На этот раз пассией Любови Дмитриевны становится молоденький (на девять лет младше её) студент юрист, мнящий себя ни то актёром, как и она, ни то режиссёром… Тут, разумеется, много общего – и честолюбивых надежд, и взаимного восхищения, и сюсюкающей любви, и вороватой близости. Всего того, в чём так строго и высоконравственно отказывает Любови Дмитриевне «старый муж, грозный муж».

Вскоре она проследовала за своим «избранником» в Житомир, где тому пришлось отбывать военную службу. В эту пору её переписка с Блоком едва ли отличается от гастрольной, протекавшей несколькими годами ранее. Те же мудрые увещевания со стороны Александра Александровича с призывами к высокому, непреходящему, те же слезливые жалобные увёртки жены с непременными признаниями в любви, причем, сразу к обоим. И совсем уже в духе времени – робкое предложение мужу: не согласен ли он жить «втроём»?

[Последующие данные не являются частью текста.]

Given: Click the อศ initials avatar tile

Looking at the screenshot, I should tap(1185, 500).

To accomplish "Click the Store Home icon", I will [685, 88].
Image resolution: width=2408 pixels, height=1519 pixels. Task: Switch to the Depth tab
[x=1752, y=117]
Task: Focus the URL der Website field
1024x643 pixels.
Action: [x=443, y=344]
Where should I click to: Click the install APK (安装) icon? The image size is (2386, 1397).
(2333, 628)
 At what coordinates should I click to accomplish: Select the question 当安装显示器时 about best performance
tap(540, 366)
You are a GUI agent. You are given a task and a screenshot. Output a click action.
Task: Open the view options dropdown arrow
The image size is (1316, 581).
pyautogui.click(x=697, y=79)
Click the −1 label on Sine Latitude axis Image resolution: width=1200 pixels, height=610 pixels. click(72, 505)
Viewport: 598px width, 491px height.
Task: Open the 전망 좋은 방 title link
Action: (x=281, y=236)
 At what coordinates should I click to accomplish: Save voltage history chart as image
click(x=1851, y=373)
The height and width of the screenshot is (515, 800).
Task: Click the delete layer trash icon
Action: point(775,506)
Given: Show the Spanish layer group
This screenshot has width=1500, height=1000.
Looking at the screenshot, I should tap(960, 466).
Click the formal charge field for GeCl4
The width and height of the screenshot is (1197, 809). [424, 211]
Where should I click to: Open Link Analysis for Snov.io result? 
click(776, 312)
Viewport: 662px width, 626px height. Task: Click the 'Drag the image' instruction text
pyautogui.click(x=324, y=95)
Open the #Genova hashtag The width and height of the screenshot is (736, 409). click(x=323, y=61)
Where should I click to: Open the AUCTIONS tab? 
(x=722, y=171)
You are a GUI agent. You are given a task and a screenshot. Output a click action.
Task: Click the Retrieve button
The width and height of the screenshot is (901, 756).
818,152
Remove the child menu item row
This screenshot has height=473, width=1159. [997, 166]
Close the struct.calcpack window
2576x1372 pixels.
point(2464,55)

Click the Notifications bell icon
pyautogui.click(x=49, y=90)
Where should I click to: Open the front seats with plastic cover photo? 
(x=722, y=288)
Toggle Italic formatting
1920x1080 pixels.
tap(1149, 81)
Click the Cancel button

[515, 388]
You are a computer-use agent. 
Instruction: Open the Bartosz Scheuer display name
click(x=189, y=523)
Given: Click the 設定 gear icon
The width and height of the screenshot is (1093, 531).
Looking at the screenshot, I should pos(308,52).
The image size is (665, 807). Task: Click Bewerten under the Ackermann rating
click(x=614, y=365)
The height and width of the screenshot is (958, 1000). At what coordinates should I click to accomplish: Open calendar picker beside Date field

Можно было бы сказать о семейной катастрофе Блока, мол, его рук дело. Захотел держать супругу на поводке так, чтобы – ни ближе, ни дальше. А ей не понравилось. Своё условие выдвинула – или ближе, или дальше. На ближе – он не согласился, вот и получилось – дальше, оборвала-таки Любовь Дмитриевна свой поводок. И пошло, и пошло…

Следовало бы, вероятно, обвинить самого Блока в его несчастии – перемудрил, дескать, если бы не было оно столь типично для начала двадцатого века, если бы и он не был попросту жертвой своего потерявшего нравственные ориентиры времени.

Осенью 1913 года в Театре Музыкальной Драмы Александр Александрович увидел в роли Кармен известную актрису Любовь Александровну Дельмас. Великолепная музыка Бизе и обаяние одной из самых романтичных ролей в мировом оперном репертуаре выгодно подчеркивали природную красоту и темперамент исполнительницы и, конечно же, способствовали новому увлечению поэта. Вновь и вновь приходил Блок на представления этой оперы с полюбившейся ему примадонной.

Памятуя о недавнем провале с Волоховой, на этот раз Александр Александрович повёл любовную интригу гораздо продуманнее и тоньше. Сначала – постоянное до назойливости посещение её спектаклей с «пожиранием глазами» из первых рядов. Только в феврале следующего года поэт решился на письма к актрисе, поначалу анонимные. В них присутствовали и страстные признания, и намёки на некое имя, ей известное. А 22 марта вместе с посланием Блок передаёт и экземпляры своих уже вышедших книг. Прилагает и новые стихи, обращённые к ней. Спрашивает разрешения на посвящение.